I was especially feeling the effects of the medication I'm currently taking earlier this evening and missed out on the presidential debate, which I had really wanted to catch. Now I'm limited to the reviews. Fox News says it was an overwhelming victory for Trump. MSNBC says it was an equally overwhelming victory for Clinton. The rest seem to think it fell somewhere between the two extremes.
It's a really good thing that I have done nothing that would have exposed me to the possibility of becoming pregnant because were such not the case, I would be almost 98% certain I was pregnant and suffering from hyperemesis gravidarium. There are few advantages to practically living the life of a nun, but I suppose I'm now reaping the benefits.
My job still consists for the next couple of weeks of non-physical contact with patients for liability purposes. I can take vital stats while wearing gloves, but that is the more or less the extent of physical contact. I can't insert IVs, which is an area of strength for me, and makes it hard for me to watch when someone else is having trouble with a difficult vein, such as a child's or a vein belonging to a dehydrated adult. I'm confident in my skills, and I knew I could have nailed either the little girl's or the sick guy's IV in one attempt tonight , but I'm not permitted to do so right now.
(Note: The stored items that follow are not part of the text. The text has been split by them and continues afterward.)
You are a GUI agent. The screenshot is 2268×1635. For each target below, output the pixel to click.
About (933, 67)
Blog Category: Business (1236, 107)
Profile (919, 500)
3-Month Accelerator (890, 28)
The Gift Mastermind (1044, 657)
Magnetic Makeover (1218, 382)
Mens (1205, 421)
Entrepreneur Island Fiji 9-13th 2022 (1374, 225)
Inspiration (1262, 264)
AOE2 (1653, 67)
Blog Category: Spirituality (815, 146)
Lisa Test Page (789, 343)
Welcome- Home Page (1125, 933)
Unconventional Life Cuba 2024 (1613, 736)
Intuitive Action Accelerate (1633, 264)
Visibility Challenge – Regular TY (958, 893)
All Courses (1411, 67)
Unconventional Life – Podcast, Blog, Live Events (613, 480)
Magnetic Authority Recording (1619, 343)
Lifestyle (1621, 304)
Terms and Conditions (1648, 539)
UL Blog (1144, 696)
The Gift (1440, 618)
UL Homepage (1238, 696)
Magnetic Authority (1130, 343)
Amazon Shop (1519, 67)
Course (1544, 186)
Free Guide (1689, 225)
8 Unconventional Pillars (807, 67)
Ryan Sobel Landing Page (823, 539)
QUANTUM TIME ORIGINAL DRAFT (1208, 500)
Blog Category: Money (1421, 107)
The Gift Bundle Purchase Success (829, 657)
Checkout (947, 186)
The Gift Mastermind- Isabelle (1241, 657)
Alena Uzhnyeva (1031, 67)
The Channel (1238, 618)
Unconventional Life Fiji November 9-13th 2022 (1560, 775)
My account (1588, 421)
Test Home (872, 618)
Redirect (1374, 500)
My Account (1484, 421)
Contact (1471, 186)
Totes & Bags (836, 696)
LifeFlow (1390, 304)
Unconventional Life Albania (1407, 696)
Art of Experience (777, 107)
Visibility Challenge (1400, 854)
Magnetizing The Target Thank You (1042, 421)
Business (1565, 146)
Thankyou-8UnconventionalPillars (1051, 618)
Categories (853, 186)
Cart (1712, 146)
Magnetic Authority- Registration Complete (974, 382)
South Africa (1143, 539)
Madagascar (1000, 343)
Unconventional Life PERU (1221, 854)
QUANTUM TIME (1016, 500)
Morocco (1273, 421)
I was relieved to hand the child off to her grandmother, who flew in from Nebraska as quickly as she could get here. The child was initially reluctant to be handed off, as she hadn't seen grandma in over a year, but grandma knew how to handle it, and the child was soon comfortable. We put together a gift basket with a stuffed animal, soft quilt, a few small toys, juice boxes, snack foods, books, and little games and activities. We offered the grandmother the option of admitting the child and putting a recliner for grandma in the child's room, or discharging the child and helping them to find a hotel room. The grandma thought they'd both be more comfortable in a hotel, and grandma seemed competent to manage the child's medications. Other relatives are to arrive later today. The parents will probably remain in the hospital into early- or mid-week of next week.
The grandmother assumed I was a nurse, and then was most apologetic when she learned that I was a medical school student. The lady had no idea how flattered I was that she had thought I was an actual medical professional of any kind and not some variation of a candy striper.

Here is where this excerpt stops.